- [Your instructions]
Search the data for the string "October" and gather each line it is in.

———

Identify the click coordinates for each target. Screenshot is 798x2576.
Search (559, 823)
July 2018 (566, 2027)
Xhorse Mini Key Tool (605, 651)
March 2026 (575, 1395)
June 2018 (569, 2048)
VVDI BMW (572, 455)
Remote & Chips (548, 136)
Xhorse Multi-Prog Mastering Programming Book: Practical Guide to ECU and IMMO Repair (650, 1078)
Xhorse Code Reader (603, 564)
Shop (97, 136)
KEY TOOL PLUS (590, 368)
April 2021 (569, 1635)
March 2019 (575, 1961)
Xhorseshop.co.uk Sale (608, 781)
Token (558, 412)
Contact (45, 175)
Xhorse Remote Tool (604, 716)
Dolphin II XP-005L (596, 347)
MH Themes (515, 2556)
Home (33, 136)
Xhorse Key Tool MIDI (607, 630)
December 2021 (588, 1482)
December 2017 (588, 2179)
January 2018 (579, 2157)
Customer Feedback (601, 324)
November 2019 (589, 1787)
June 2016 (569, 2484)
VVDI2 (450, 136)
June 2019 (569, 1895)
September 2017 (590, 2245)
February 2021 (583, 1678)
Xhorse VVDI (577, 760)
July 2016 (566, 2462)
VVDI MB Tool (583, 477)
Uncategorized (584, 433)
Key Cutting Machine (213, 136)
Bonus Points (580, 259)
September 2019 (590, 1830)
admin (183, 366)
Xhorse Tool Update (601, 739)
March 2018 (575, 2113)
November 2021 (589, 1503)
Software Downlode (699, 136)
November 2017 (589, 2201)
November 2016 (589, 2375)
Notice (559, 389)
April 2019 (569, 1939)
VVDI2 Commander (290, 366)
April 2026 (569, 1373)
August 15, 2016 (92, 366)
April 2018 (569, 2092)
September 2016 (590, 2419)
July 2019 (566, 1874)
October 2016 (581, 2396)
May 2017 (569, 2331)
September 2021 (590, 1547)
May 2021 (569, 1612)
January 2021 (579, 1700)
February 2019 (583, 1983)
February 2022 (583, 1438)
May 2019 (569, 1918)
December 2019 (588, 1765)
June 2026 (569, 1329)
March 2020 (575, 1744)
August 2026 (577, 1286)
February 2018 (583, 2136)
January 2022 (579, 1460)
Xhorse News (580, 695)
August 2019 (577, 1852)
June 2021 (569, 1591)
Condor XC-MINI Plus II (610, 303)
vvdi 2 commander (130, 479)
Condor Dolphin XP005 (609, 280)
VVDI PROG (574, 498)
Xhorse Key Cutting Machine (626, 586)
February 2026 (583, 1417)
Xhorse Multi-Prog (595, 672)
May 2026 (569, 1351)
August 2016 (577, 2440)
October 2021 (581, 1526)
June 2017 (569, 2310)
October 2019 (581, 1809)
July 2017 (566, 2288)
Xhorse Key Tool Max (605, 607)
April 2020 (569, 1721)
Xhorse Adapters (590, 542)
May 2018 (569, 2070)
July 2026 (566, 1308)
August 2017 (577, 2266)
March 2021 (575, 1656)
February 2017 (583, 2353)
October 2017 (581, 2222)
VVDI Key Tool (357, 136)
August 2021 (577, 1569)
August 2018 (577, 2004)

———

- [Response]
October 2016 (581, 2396)
October 2021 (581, 1526)
October 2019 (581, 1809)
October 2017 (581, 2222)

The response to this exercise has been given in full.